Quantitative Bayesian model-based analysis of amide proton transfer MRI

Abstract

Amide Proton Transfer (APT) reports on contrast derived from the exchange of protons between amide groups and water. Commonly, APT contrast is quantified by asymmetry analysis, providing an ensemble contrast of both amide proton concentration and exchange rate. An alternative is to sample the off-resonant spectrum and fit an exchange model, permitting the APT effect to be quantified, correcting automatically for confounding effects of spillover, field inhomogeneity, and magnetization transfer. Additionally, it should permit amide concentration and exchange rate to be independently quantified. Here, a Bayesian method is applied to this problem allowing pertinent prior information to be specified. A three-pool model was used incorporating water protons, amide protons, and magnetization transfer effect. The method is demonstrated in simulations, creatine phantoms with varying pH and in vivo (n = 7). The Bayesian model-based approach was able to quantify the APT effect accurately (root-mean-square error < 2%) even when subject to confounding field variation and magnetization transfer effect, unlike traditional asymmetry analysis. The in vivo results gave approximate APT concentration (relative to water) and exchange rate values of 3 × 10(-3) and 15 s(-1) . A degree of correlation was observed between these parameter making the latter difficult to quantify with absolute accuracy, suggesting that more optimal sampling strategies might be required.
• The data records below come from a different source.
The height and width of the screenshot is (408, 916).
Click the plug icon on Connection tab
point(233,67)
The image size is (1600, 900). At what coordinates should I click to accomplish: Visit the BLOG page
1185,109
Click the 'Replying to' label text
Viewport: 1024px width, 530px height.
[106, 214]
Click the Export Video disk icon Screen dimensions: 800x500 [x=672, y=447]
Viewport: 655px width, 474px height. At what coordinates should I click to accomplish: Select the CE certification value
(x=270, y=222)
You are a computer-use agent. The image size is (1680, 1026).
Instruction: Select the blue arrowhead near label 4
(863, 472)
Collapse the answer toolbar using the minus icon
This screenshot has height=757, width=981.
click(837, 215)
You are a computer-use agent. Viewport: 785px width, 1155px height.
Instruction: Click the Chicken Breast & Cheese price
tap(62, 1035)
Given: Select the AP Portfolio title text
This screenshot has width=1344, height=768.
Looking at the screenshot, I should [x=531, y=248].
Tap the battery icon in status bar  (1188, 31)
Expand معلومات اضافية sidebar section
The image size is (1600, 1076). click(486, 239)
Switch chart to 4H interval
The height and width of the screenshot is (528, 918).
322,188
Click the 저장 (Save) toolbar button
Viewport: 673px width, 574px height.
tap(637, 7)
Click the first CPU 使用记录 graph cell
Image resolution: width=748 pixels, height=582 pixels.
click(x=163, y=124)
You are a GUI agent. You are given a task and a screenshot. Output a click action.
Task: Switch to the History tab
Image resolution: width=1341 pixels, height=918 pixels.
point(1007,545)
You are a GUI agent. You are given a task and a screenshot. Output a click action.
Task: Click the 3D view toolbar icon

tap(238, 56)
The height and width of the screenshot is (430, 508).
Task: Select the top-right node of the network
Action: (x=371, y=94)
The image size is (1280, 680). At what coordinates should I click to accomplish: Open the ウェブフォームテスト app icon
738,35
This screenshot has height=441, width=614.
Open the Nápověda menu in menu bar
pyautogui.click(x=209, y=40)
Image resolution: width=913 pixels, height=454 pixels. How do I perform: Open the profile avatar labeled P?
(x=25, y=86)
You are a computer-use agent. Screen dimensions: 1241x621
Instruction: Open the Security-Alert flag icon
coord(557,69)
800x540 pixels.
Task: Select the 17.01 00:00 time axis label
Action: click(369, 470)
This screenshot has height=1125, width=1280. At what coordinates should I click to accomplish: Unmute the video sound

Keywords: amide proton transfer; chemical exchange saturation transfer; magnetization transfer.

Figure 1

RMSE and mean error for PTR and PTR* (%) over the 100 instances within the experiments of the simulation study. The coloured bars show RMSE, with the superimposed grey bars give the mean error (a measure of the bias in the estimates over the 100 noisy instances). PTR errors were substantially increased by inclusion of MT effects and shifts in the water center frequency.

Figure 2

RMSE and mean error for k_APT,w and rM₀^APT over the 100 instances within the experiments of the simulation study. The coloured bars show RMSE, with the superimposed grey bars give the mean error (a measure of the bias in the estimates over the 100 noisy instances). Errors were largely insensitive to the inclusion of MT effects and shifts in the water center frequency. Underestimation of k_APT,w for some experiments was compensated for by overestimation of rM₀^APT and vice versa.

Figure 3

Example z-spectra from the phantom study for all three creatine concentrations at a pH of 6.4 (top) and all pH values at a creatine concentration of 125 mM (bottom).

Figure 4

a) Equilibrium magnetization image from the in vitro study labeled with the creatine concentration and pH in each sample, b) and c) estimated rM₀^APT and k_APT,w from the model-based analysis method, d) estimated k_APT,w when the rM₀^APT was fixed using literature values e) mean estimated rM₀^APT vs. pH, f) mean estimated k_APT,w vs. pH within each sample from the in vitro study, g) mean estimated k_APT,w vs. pH when the rM₀^APT was fixed using literature values.

Figure 5

a) PTR and b) PTR* images from the in vitro study.

Figure 6

Water resonant frequency offset images from the in vitro study estimated using a) model fitting the z-spectrum, b) WASSR data and maximum asymmetry method, c) multiple echo time data.

Figure 7

Images from the healthy subject data: a) PTR calculated from the data, b) PTR* using the parameters from the model fit to calculate the spectrum, c), d) and e) rM₀^APT, k_APT,w and rM₀^MT from the model fitting respectively, f) water resonant frequency offset from the model fitting, g) water center frequency offset as calculated for the WASSR data using the asymmetry method of (9).

Figure 8

Results from the simulation study. RMSE for estimating rM₀^APT and k_APT,w, when data were simulated with the ‘true’ values shown, for the four different sampling strategies. Superimposed on the bars is the absolute value of the mean error in the parameter estimate indicating the bias in the results toward under or over estimation. Both the RMSE and bias was reduced by placing more samples around the amide resonance and use of multiple B₁ levels.